# Claim: Neither Borchardt's 2021 account of the EBU translation pilot nor its 2025 follow-up (20 newsroom leaders surveyed) names a single human who read a translated article in the target language before it published — the same pre-publication review gate that a 2026 KEEL synthesis on local-news AI use prescribes as the standard governance response to generative content (disclosure, mandatory human review, training-data documentation), a framework proposed years after this specific pilot had already shipped 120,000 articles without it.

**Current badge:** caveat
**In notebook:** [The EBU's AI Translation Pilot: Scale Without a Published Audit](/notebook/ebu-ai-translation-pilot)

KEEL's local-news brief finds 'low-risk uses like transcription are widely adopted, while generative content production remains limited by governance and trust concerns,' then proposes the standard fix: disclosure, mandatory human review, training-data documentation. The EBU pilot had none of the three when it launched in 2021, and none appears in the 2025 follow-up either. The two accounts share one missing denominator: generative output that entered a newsroom's cross-border pipeline with no named person checking it in the language it was published in. That's not a governance gap in the abstract — it's a publish gate that was never installed on this specific pilot.
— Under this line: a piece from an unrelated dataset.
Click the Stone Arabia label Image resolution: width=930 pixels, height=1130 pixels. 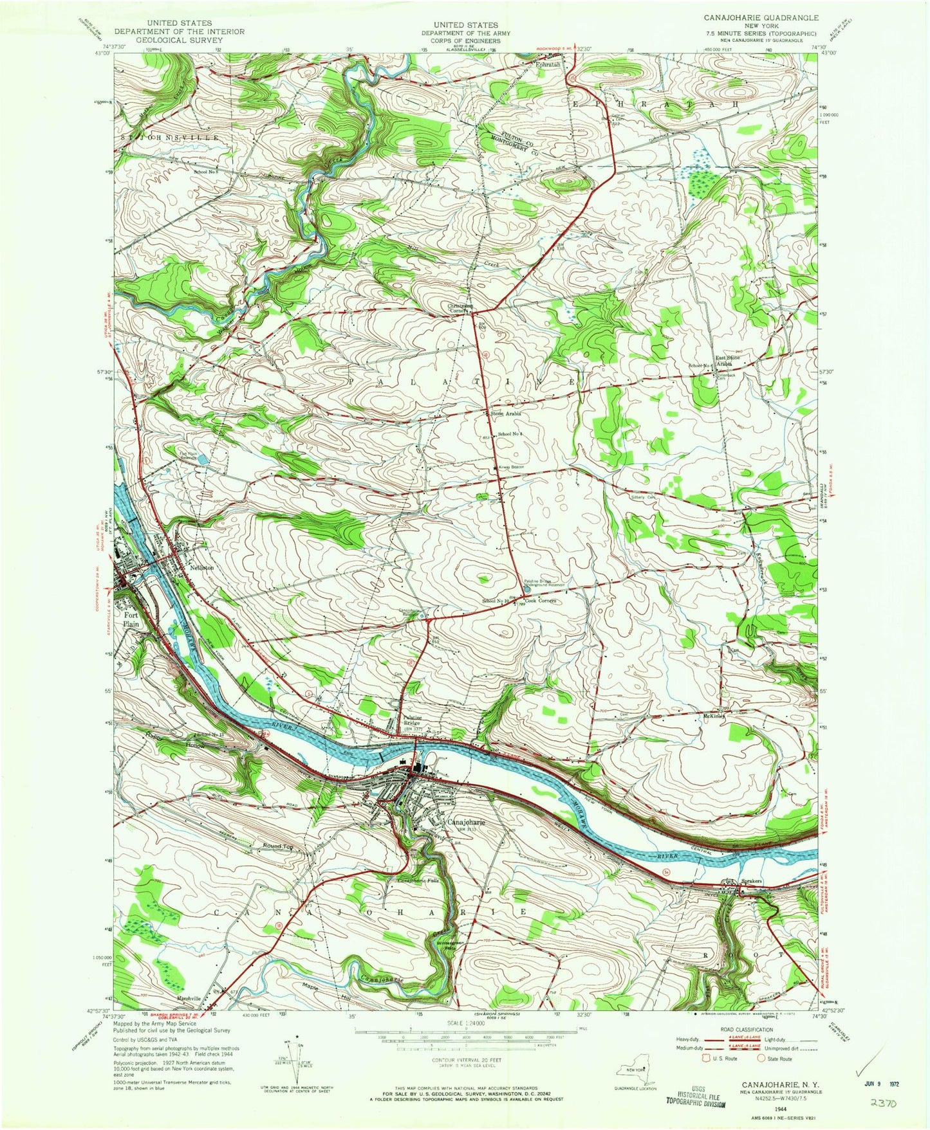[x=505, y=414]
## Provenance history (how this claim ripened)
- `2026-07-09` **asserted as caveat** — Two independent accounts of the same pilot — Borchardt's own retrospective and a 2026 cross-newsroom governance synthesis — converge on the identical missing gate: no named human review in the target language before publication. Caveat, not well-sourced: still a single program's public record, but the absence now has an external framework (KEEL's) to be measured against, which is new this turn.